4.3 The Manual Demo Tactic

Most founders wait for a prospect to ask for a demo before building one. That’s backwards. By the time someone asks, you’re already in a committee review competing against three other vendors. You want to hit them before they even know they need to see your product.

The move is simple: record a personalized Loom demo using their actual company data, their website, their use case, and send it before they ask. Not a generic walkthrough. Not your usual sales deck. A demo where the prospect watches and thinks “they built this for us.”

Joseph at Super Demo scaled this to $3,000,000 ARR. His entire growth engine was built around showing prospects exactly what the product did for their specific situation, not a hypothetical one. When you make someone feel like the demo was created specifically for them, the cognitive distance between “interesting” and “I need this” collapses.
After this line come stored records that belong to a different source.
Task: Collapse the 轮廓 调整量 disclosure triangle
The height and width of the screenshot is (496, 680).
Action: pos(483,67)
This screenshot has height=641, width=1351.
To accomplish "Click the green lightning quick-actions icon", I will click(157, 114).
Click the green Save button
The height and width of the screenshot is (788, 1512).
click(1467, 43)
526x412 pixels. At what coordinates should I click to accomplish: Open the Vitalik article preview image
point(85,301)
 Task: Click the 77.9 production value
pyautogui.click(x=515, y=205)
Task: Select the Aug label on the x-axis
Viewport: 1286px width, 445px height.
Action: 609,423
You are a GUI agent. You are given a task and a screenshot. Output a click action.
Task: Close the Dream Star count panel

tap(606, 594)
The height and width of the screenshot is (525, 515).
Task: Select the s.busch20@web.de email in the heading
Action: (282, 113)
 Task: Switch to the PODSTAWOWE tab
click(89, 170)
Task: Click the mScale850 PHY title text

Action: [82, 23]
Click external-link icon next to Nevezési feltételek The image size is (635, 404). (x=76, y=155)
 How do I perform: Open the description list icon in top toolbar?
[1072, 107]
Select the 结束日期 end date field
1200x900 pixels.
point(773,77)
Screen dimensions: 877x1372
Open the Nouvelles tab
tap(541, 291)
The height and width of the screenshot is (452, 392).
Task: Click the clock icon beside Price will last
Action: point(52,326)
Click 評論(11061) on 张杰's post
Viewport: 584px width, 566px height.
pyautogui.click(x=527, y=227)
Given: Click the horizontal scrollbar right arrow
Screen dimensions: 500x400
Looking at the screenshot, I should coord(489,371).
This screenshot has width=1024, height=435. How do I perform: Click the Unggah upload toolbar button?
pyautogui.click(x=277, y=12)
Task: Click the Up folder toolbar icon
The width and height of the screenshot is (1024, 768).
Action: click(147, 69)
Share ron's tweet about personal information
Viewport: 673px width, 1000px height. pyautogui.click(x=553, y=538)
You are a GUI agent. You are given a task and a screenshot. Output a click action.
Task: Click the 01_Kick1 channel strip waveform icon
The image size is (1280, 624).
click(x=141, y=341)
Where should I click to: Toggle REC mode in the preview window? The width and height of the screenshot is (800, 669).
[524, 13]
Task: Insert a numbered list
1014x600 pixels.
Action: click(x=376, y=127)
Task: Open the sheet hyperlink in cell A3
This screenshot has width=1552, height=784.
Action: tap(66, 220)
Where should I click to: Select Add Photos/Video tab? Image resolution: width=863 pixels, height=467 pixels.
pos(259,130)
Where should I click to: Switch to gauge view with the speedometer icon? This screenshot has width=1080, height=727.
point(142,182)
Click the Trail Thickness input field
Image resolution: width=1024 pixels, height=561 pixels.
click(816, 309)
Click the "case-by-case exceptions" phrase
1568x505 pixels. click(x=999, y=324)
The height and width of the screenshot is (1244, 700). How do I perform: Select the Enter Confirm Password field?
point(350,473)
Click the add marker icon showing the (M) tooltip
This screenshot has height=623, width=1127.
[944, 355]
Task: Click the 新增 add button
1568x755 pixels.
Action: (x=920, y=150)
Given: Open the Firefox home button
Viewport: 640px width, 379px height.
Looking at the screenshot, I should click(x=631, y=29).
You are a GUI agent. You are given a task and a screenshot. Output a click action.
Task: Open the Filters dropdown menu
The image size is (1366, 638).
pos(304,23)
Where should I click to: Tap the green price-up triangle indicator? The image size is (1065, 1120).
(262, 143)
The 90-Second Loom Structure

Here’s the exact structure that works. You have 90 seconds. Don’t waste a single one.

Open with their name and a specific observation about their business in the first five seconds. Not “hey, I checked out your site.” Something like “I noticed your onboarding flow has four steps before a user sees any value, and that’s the exact problem this solves.” Pull their real website up on screen while you say it.

Spend the next 60 seconds showing the product using their data. If you sell a CRM, import their publicly available company info before you hit record. If you sell analytics, mock up a dashboard with their brand colors and their product name. The goal is to make them feel like the product already knows them.

Close with one sentence that names the specific outcome they’d get and a frictionless next step. “This would cut your activation time from day three to day one. Worth a 20-minute call?” That’s it. No long sell. No feature list. One outcome, one ask.

This works in high-consideration B2B sales where the buyer is doing real evaluation and the deal size justifies 45 minutes of your prep time. If your product is $29 per month self-serve, this is a waste. But if you’re selling into teams where a single contract is worth $500 to $5,000 per month, one converted demo pays for a week of prep work.

When this doesn’t work: consumer apps, low-price volume products, or markets where speed of trial beats quality of pitch. If you’re Maddox Schmidtoffer building Duckmath to $15,000 MRR through TikTok volume, you’re not recording bespoke Looms. You’re optimizing for reach, not depth. Know which game you’re playing.

The thing most founders miss is that the personalized demo isn’t really about the demo. It’s about proof that you paid attention. It signals that you’re not blasting 500 people with the same recording. It signals that you’ve thought about their problem specifically. In B2B sales, that signal alone gets you responses that a cold email never will.

Your action this week: pick five prospects who haven’t responded to your last outreach. Spend 20 minutes per person. Pull up their website, their LinkedIn, their product. Build a 90-second Loom that speaks to one specific problem you can see from the outside. Send it with a two-sentence note. Track who watches it more than once. Those are your real buyers.